Beyin Res Cogn Beyin Res. 2002 Apr; 13 (2): 255-9.

Kjaer TW, Bertelsen C, Piccini P, Brooks D, Alving J, Lou HC.

Kaynak

John F. Kennedy Enstitüsü, Gl. Landevej 7, 2600, Glostrup, Danimarka. [e-posta korumalı]

Özet

Bu, endojen nörotransmitter salınımı ve bilinçli deneyim arasındaki ilişkinin ilk in vivo gösterimidir. 11C-raclopride PET kullanarak, Yoga Nidra meditasyonu sırasında ventral striatumda artan endojen dopamin salınımı gösterdik. Yoga Nidra, prefrontal, serebellar ve subkortikal bölgelerde kan akışının azalmasıyla ilişkili, yürütme kontrolüne tabi tutulan açık döngüler içinde düzenlenmiş olduğu düşünülen yapılarla ilgili depresyon arzusu ile karakterizedir. Stripatumda dopamin, frontal kortekten striatal nöronlara çıkıntıların uyarıcı glutamaterjik sinapslarını modüle eder, bu da pallidum ve ventral talamus aracılığıyla frontal kortekse geri döner.
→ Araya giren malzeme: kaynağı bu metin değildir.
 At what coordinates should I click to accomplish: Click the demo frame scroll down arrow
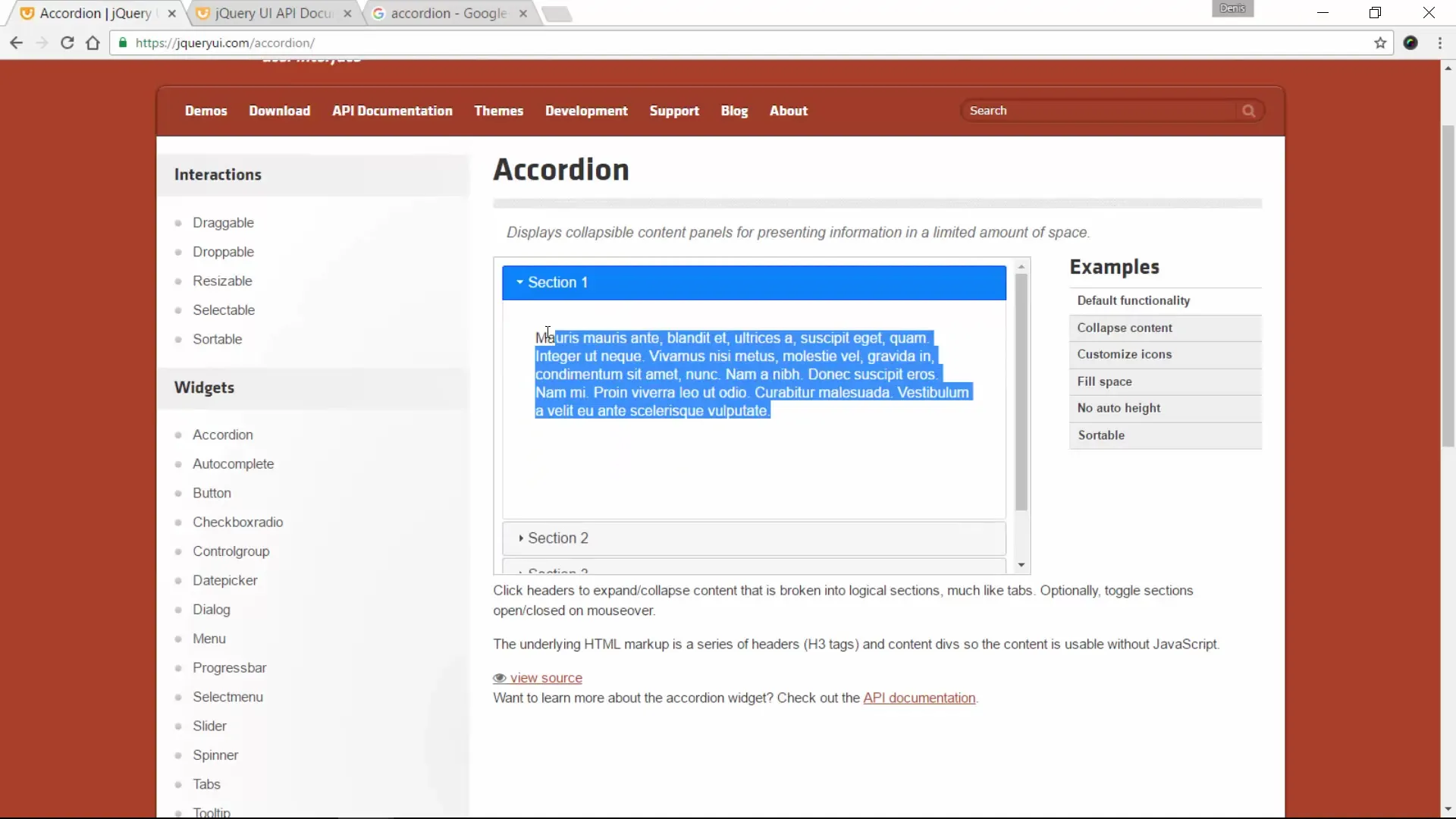[x=1021, y=565]
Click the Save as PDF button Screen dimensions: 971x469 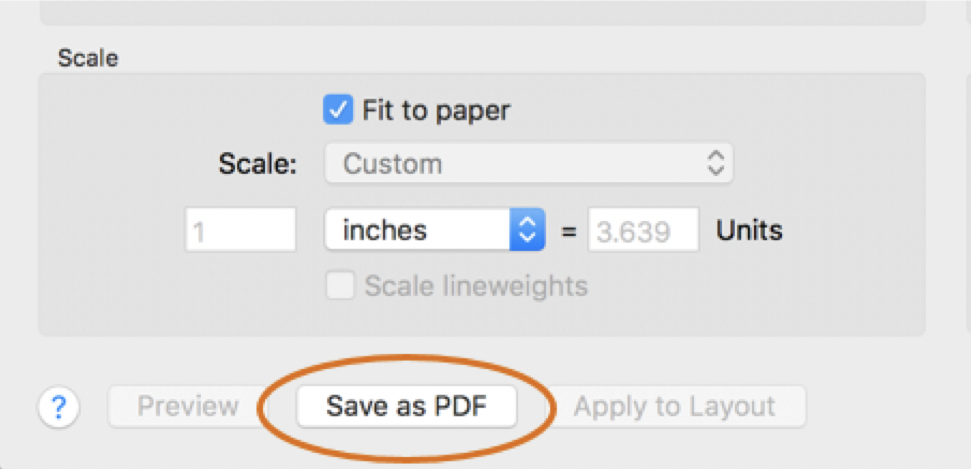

Bu çalışma meditasyonda yönetici kontrol kaybı sırasında endojen dopamin salınımının artıp artmadığını araştırmak için tasarlanmıştır. Katılımcılara iki 11C-raclopride PET taraması uygulandı: biri kapalı gözlerle konuşmaya, diğeri ise aktif meditasyon sırasında. İzleyici, basal olarak bazal gangliyada bulunan dopamin D2 reseptörlerine erişim için endojen dopamin ile yarışır. Meditasyon sırasında, ventral striatumdaki 11C-raclopride bağlanması% 7.9 oranında azalmıştır. Bu, endojen dopamin salınımında% 65 artışa karşılık gelir. Azaltılmış raclopride bağlanma, meditasyonun karakteristik bir özelliği olan EEG teta aktivitesinde eş zamanlı bir artışla anlamlı şekilde koreledir. Tüm katılımcılar meditasyon sırasında artmış duyusal görüntülerle birlikte azalmış eylem arzusu bildirmişlerdir. Zevk seviyesi ve gevşeme derinliği, dikkat ve meditasyon koşulları arasında farklılık göstermedi. Burada meditasyon sırasında eylem için düşük hazır olma deneyimi ile ilişkili artan striatal dopamin salınımı gösterdik. Bilinçli meditasyon durumunda olmanın, kortiko-striatal glutamaterjik iletimin baskılanmasına neden olduğu ileri sürülmektedir. Bildiğimiz kadarıyla bu ilk defa bilinçli devletlerin sinaptik düzeyde düzenlenmesi için in vivo kanıtlar sağladı.